Arturo sonrió, irónico.
—Eso suena muy bien, Pedro. Pero, ¿Quién va a protegerla de tí?
—¿Qué? —preguntó él, sorprendido.
—Ya me has oído.
—No sé qué quieres decir.
—¿Cuántos años tienes? —preguntó Arturo.
—Treinta y cinco. ¿Por qué?
—No estás casado, ¿Verdad?
—No. No es lo mío.
—¿Eres gay?
Pedro sonrió.
—No, que yo sepa.
—¿Tienes novia?
Pedro sonrió de nuevo. Él siempre tenía alguna novia.
—Claro. —Ah, me alegro. Pero tienes que darme tu palabra de que mi niña va a volver a Drybed Creek como se marchó.
Pedro se quedó atónito. ¿Tenía aspecto de violador?, se preguntaba. Desde luego, él no se habría elegido a sí mismo como acompañante de su propia hija. Pero Arturo no debería preocuparse. Él no encontraba a Paula irresistible. Incluso aunque su aventura con Romina estuviera a punto de terminar, había montanas de mujeres hermosas y elegantes que estarían deseando ocupar el sitio de Romina. No tenía necesidad de seducir a Paula Chaves, camarera de un sitio perdido en medio de ninguna parte.
—Tienes mi palabra —dijo con firmeza.
—Vamos a firmar esto con un apretón de manos.
—Desde luego.
Y lo hicieron.
—¿Tu palabra de qué?
El objeto de la discusión se materializó frente a ellos en ese momento, sobresaltándolos a los dos. Harry sonrió y Arnie tuvo que esconder el vaso de whisky.
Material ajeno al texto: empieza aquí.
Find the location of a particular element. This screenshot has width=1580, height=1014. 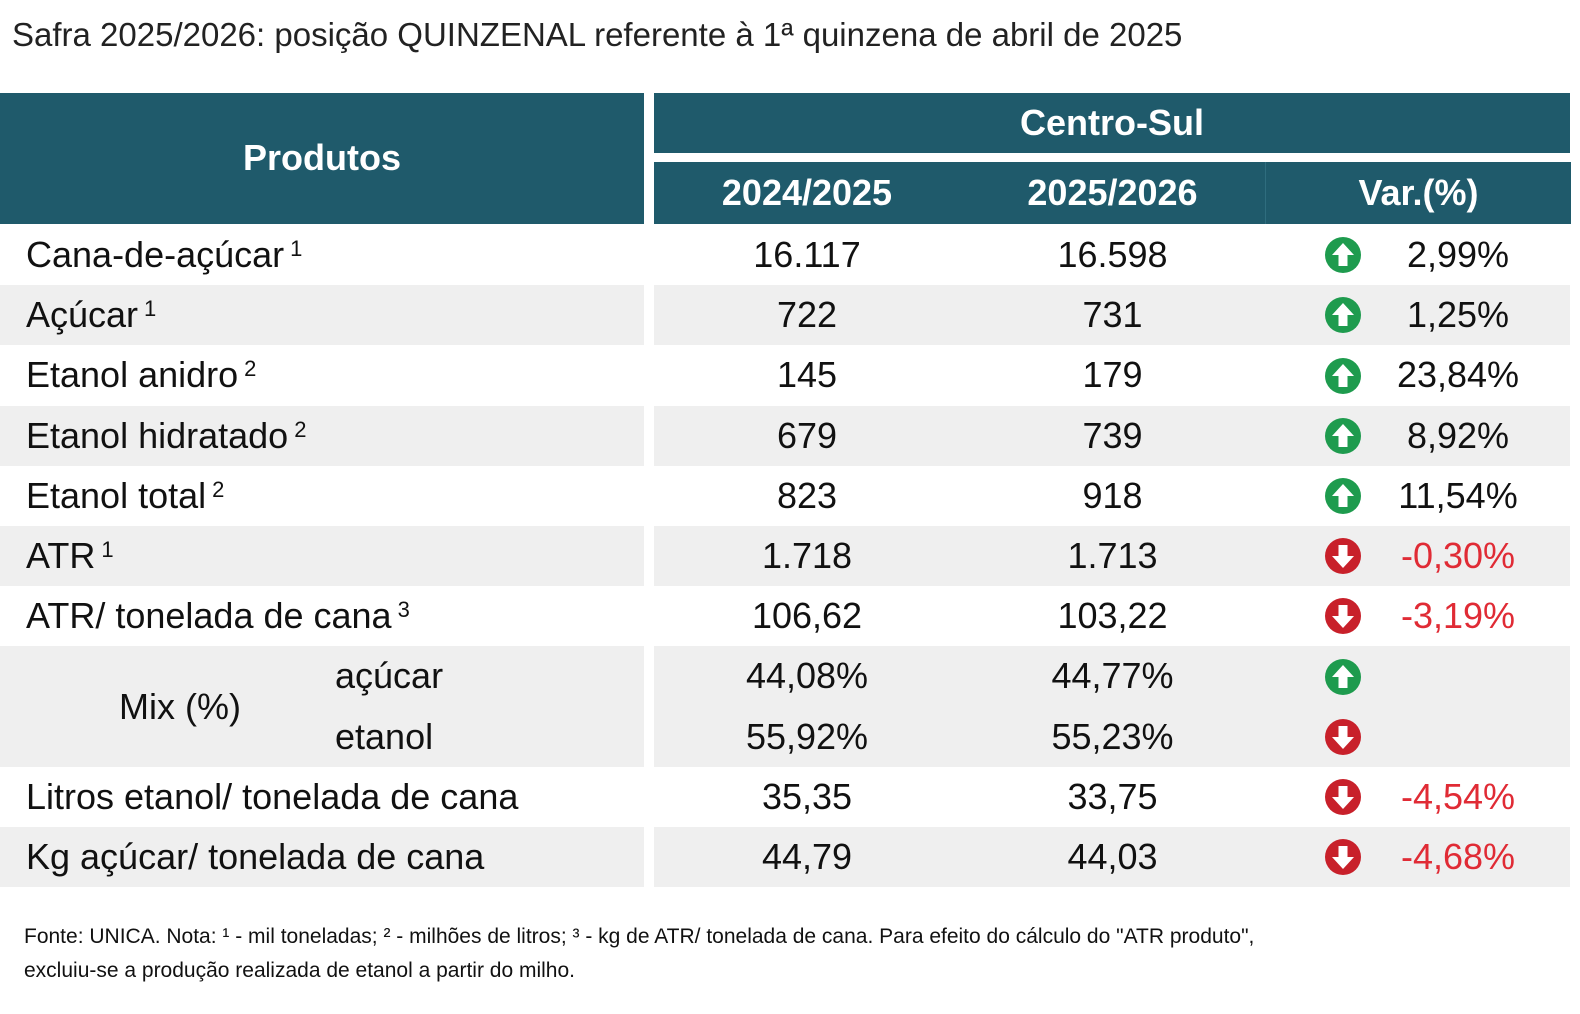

row-label: ATR/ tonelada de cana 3 is located at coordinates (218, 616).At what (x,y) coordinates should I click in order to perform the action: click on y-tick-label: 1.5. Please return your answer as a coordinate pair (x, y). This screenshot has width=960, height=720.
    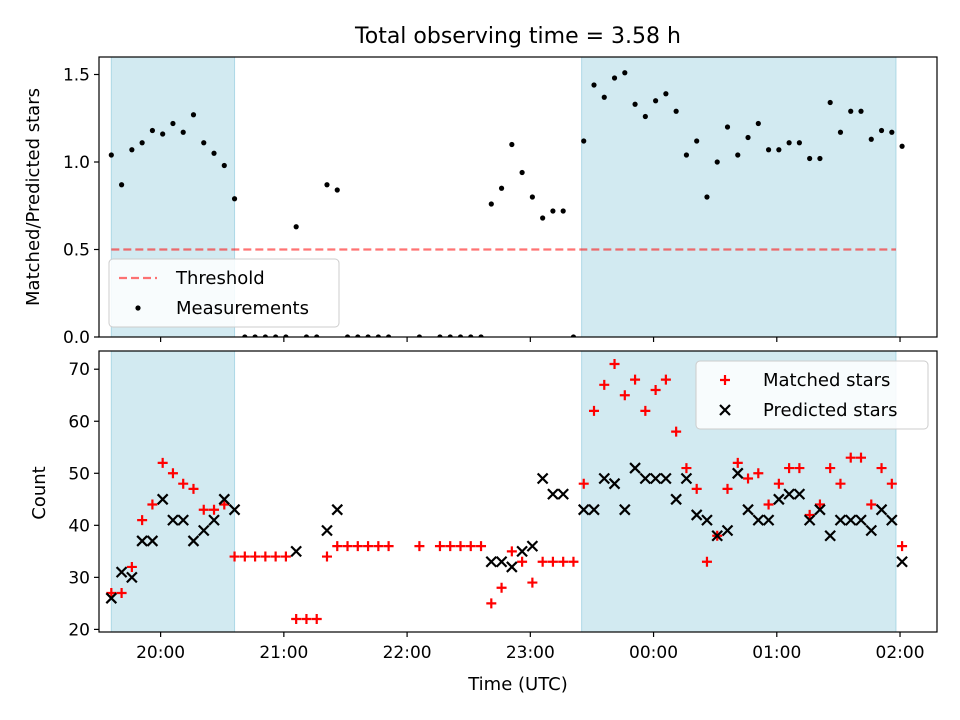
    Looking at the image, I should click on (76, 76).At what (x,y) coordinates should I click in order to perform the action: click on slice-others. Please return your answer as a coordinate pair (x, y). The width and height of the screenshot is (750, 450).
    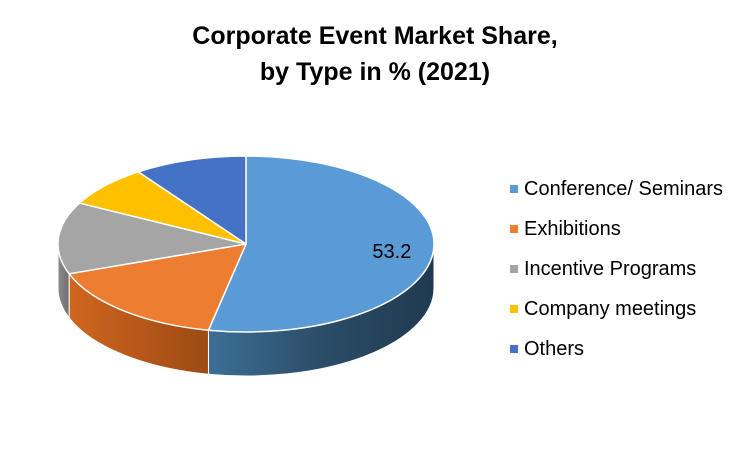
    Looking at the image, I should click on (192, 200).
—Le he prometido a Arturo cuidar de tí en Sidney. Te quedarás en mi departamento.
—¿Tienes sitio para mí?
En el dúplex de Pedro cabría un equipo entero de fútbol, pero pensó que sería mejor no decírselo por el momento. Más para aliviar la preocupación de Arturo que por reticencia a impresionar a su «niña». Aunque nada en él parecía impresionarla, excepto su deseo de ayudar a Hernán. Y esa mirada de admiración no había durado mucho. Unos segundos después de mirarlo con algo parecido a la simpatía, ella había apartado la mano como si estuviera apretando un gusano repugnante. Aunque a él le daba igual. Su ego podría soportarlo. Aunque le gustaría saber qué clase de hombre atraía a Paula Chaves. Si le atraía alguno. Quizá Arturo estaba tan seguro de su virtud porque ella odiaba a los hombres, como había hecho su tía.
—Pedro dice que tiene una habitación de invitados —dijo Arturo.
—¿Vives en una casa? —preguntó Paula.
—No, en un departamento. En Kirribilli, sobre el puerto al norte de Sidney.
—Suena bien.
—Es muy bonito. Desde el balcón se ve el puente de Harbour y el edificio de la Opera.
—Pau siempre ha querido ir a la ópera, ¿Verdad, cariño?
Cuando ella lanzó una mirada de advertencia sobre Arturo, Pedro pensó que quizá Paula siempre había querido ir a la ópera, pero no necesariamente con él.
—Veré si puedo hacer algo —se ofreció él amablemente, antes de bajarse del taburete—. Si la habitación está preparada, iré por mi bolsa de viaje.
—Está tan preparada como puede estarlo —dijo ella, burlona.
Pedro tomó su maletín y salió del bar, sin darse cuenta de que Paula lo seguía con la mirada y que Arturo la miraba a ella con expresión pensativa.